Please render the data below as a numbered list, omitting any blank lines.
# Data for this exercise start
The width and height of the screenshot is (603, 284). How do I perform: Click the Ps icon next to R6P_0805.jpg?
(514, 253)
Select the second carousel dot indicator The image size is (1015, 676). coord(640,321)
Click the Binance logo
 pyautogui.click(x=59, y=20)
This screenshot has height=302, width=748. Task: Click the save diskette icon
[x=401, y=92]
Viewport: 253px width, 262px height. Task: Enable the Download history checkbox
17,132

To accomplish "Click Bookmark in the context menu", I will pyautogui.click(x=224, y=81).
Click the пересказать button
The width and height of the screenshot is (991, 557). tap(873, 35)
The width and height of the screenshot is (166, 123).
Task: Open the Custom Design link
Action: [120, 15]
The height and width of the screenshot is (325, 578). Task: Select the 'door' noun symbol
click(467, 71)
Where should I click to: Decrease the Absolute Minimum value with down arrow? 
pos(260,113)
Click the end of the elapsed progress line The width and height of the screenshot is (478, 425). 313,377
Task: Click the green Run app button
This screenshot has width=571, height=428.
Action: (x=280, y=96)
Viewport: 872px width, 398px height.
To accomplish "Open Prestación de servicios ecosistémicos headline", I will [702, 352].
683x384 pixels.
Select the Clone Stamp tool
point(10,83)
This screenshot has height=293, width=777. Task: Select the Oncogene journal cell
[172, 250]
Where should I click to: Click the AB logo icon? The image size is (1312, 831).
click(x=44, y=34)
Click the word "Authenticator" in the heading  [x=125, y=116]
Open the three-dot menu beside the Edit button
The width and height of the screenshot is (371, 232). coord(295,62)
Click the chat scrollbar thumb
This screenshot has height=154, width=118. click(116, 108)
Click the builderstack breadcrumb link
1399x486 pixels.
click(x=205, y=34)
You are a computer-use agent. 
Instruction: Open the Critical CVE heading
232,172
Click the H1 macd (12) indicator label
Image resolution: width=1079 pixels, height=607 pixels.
# Data for this exercise end
* Finished exercise *
1. The width and height of the screenshot is (603, 284). How do I perform: Click the Ps icon next to R6P_0805.jpg?
2. (514, 253)
3. Select the second carousel dot indicator The image size is (1015, 676). coord(640,321)
4. Click the Binance logo
5.  pyautogui.click(x=59, y=20)
6. This screenshot has height=302, width=748. Task: Click the save diskette icon
7. [x=401, y=92]
8. Viewport: 253px width, 262px height. Task: Enable the Download history checkbox
9. 17,132
10. To accomplish "Click Bookmark in the context menu", I will pyautogui.click(x=224, y=81).
11. Click the пересказать button
12. The width and height of the screenshot is (991, 557). tap(873, 35)
13. The width and height of the screenshot is (166, 123).
14. Task: Open the Custom Design link
15. Action: [120, 15]
16. The height and width of the screenshot is (325, 578). Task: Select the 'door' noun symbol
17. click(467, 71)
18. Where should I click to: Decrease the Absolute Minimum value with down arrow? 
19. pos(260,113)
20. Click the end of the elapsed progress line The width and height of the screenshot is (478, 425). 313,377
21. Task: Click the green Run app button
22. This screenshot has width=571, height=428.
23. Action: (x=280, y=96)
24. Viewport: 872px width, 398px height.
25. To accomplish "Open Prestación de servicios ecosistémicos headline", I will [702, 352].
26. 683x384 pixels.
27. Select the Clone Stamp tool
28. point(10,83)
29. This screenshot has height=293, width=777. Task: Select the Oncogene journal cell
30. [172, 250]
31. Where should I click to: Click the AB logo icon? The image size is (1312, 831).
32. click(x=44, y=34)
33. Click the word "Authenticator" in the heading  [x=125, y=116]
34. Open the three-dot menu beside the Edit button
35. The width and height of the screenshot is (371, 232). coord(295,62)
36. Click the chat scrollbar thumb
37. This screenshot has height=154, width=118. click(116, 108)
38. Click the builderstack breadcrumb link
39. 1399x486 pixels.
40. click(x=205, y=34)
41. You are a computer-use agent. 
42. Instruction: Open the Critical CVE heading
43. 232,172
44. Click the H1 macd (12) indicator label
45. Image resolution: width=1079 pixels, height=607 pixels.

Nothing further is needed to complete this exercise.